What's the deal? ROI for food delivery seems ridiculously low in comparison to other options. I don't want to sound like a curmudgeon but it seems quite wasteful.

2 comments

It was a lifesaver for those times when it was 6pm and you didn't have dinner ready for your kids.
Also for me when it's 6:30pm, but my partner is too tired to cook and I can't deal with that day's chronic pain. I'll miss Spoonrocket - they had a much more interesting menu than Sprig ever did, and many of the meals were quite delicious and freshly made. In terms of cost, about the same as just plain delivery, with the bonus of getting food maybe a little bit faster :)
Do you need cooked dinner for kids every day? There are plenty of healthy meals which take 10 minutes to prepare and will do as a dinner.
It makes a lot more sense if you don't make dinner, which I think is pretty common. (The ROI on that life decision is also ridiculously low.)
> The ROI on that life decision is also ridiculously low.

How are you figuring the ROI? If you're not factoring in opportunity cost, then you're not even considering it as an investment.

I make well over $100/hr doing contracting work. I can get a good meal delivered for $15. I highly doubt I could cook a decent meal in 9 minutes, and that's assuming ingredients and training are free (time and cost-wise).

$100 pre-tax right?

Also, it may take 10 min but it won't require 10 minutes of unbound attention

On a personal note cooking dinner is just relaxing, it's good to get off the screen sometimes

> $100 pre-tax right?

Yes, but that's just a baseline. Even if you knock it down to $60, that doesn't change the overall result, especially when you consider the additional cost of groceries.

If you derive utility from cooking dinner, that's fine! I totally respect making individual choices which increase your utility. It's just the attitude that those of us who don't cook (and don't like cooking) are being economically irrational that annoys me.

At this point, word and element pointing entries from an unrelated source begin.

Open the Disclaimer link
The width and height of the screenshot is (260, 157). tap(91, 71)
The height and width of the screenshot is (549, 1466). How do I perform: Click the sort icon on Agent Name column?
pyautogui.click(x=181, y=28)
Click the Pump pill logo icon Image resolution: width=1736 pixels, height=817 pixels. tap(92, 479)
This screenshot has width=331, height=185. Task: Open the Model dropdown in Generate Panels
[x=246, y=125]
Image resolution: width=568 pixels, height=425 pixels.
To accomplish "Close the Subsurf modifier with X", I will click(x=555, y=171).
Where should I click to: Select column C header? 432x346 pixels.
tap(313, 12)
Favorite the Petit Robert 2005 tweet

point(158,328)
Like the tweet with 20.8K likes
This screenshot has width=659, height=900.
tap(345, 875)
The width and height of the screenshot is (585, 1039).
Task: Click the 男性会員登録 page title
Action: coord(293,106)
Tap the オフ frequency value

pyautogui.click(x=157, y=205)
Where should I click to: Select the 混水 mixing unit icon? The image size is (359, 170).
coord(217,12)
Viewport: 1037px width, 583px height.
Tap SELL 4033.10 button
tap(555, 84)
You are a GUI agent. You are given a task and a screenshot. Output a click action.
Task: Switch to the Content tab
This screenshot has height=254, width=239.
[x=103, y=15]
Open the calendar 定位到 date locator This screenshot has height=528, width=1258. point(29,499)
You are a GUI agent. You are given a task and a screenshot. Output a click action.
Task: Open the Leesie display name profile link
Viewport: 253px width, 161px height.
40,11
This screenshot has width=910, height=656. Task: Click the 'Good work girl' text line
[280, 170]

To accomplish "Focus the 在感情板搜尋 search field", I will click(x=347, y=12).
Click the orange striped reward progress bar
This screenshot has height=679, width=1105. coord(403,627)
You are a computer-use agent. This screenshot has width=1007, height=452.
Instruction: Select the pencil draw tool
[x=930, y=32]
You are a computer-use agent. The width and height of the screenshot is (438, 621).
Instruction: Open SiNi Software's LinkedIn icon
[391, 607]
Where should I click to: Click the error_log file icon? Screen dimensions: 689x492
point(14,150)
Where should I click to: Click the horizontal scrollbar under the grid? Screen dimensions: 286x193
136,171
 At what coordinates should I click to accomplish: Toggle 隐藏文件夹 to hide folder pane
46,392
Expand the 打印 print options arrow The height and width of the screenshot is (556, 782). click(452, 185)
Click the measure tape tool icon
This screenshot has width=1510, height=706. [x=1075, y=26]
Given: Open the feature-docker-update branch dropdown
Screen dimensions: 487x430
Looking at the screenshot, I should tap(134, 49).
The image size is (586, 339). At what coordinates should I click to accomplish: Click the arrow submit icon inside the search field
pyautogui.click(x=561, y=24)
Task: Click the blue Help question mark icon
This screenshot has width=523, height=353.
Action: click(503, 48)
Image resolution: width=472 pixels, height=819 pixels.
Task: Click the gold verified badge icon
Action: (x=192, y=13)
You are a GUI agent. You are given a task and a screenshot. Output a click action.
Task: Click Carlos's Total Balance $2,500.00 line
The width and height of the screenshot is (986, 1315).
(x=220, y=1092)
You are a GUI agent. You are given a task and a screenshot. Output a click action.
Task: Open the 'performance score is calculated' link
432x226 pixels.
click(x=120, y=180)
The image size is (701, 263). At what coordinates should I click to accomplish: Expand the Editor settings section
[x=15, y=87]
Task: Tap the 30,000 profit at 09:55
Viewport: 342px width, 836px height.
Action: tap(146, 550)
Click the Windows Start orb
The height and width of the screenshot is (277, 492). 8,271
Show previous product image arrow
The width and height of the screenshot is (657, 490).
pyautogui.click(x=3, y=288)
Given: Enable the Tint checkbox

I don't think there's much economic irrationality on display here - at least, on the short term. The ROI on those decisions is certainly an individualized calculation. However, I would wonder how healthful your options are when you resort to food delivery services. There's certainly not a lot of wiggle-room here because most humans require the same nutrients to be healthy and need to avoid the same ingredients to avoid being unhealthy.

Delivery food, even the "healthy" kind, is often packed with excessive amounts of sugars, salt, and artificial flavors. You're going to need to make a lot more than $100/hr pre-tax to afford the heart surgery, diabetes treatment, or other major health interventions that result from decades of eating food products prepared by people making about 10% of your base income.